In dieser Studie wurde LM RNA-Seq verwendet eine Reihe von Genen zu identifizieren, die differentiell exprimierte (DE) an der Messerscheide Grenze relativ zu anderen Teilen des Blatt primordium und ide ntify Gene , die DE in LG1-R - Mutanten im Vergleich zu Wildtyp - Geschwister sind. LM RNA-Seq ist ein Verfahren der 7 Transkriptakkumulation in spezifischen Zellen oder zellulären Domänen zu quantifizieren. LM-Systeme kombinieren einen Laser und ein Mikroskop mit einer Digitalkamera. Geteilter Gewebe wird auf Schlitten montiert und durch das Mikroskop betrachtet. Die LM-Software enthält in der Regel Zeichenwerkzeuge, die dem Benutzer ermöglichen, alle ausgewählten Region für die Mikrodissektion zu skizzieren. Die Laserschnitte entlang der Linie, und das ausgewählte Gewebe wird die Folie und in ein Rohr über dem Objektträger aufgehängt katapultiert. LM ermöglicht es dem Benutzer präzise Domains microdissect, einschließlich spezifischer Zellschichten und sogar einzelne Zellen 8, 9. RNA kann dann aus dem microdissected Gewebe extrahiert werden. Anschließend wird die RNA-Seq Komponente der nächsten Generation Sequenzierung Sequenzierung von cDNA - Bibliotheken erzeugt aus der extrahierten RNA 10 verwendet,= "xref"> 11.

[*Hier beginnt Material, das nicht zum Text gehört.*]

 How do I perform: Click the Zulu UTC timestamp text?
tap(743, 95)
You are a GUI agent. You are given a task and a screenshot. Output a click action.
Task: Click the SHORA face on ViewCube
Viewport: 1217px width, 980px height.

Die wichtigsten Vorteile von LM RNA-seq sind die Fähigkeit , Transkriptakkumulation in genau definierten Bereichen und die Fähigkeit zum Profil des gesamten Transkriptom gleichzeitig 7 zu quantifizieren. Die Technik eignet sich besonders für frühe Entwicklungs Ereignisse Sondieren, wo die Region von Interesse ist oft mikroskopisch. Frühere Studien haben LM mit Microarray - Technologie in Kombination verwendet , um Entwicklungsprozesse in Pflanzen 9, 12, 13 studieren. RNA-Seq hat den Vorteil der Transkripte in einem breiten Dynamikbereich, einschließlich niedrig exprimierten Genen Quantifizieren und vor Sequenzinformation ist nicht erforderlich , 10, 11. Darüber hinaus hat LM RNA-Seq das Potenzial ihrer Entwicklung wichtige Gene hervorzuheben, die durch genetische Redundanz in Mutagenese-sehen werden oder zu Letalität der Verlust-of-Funktion Mutante.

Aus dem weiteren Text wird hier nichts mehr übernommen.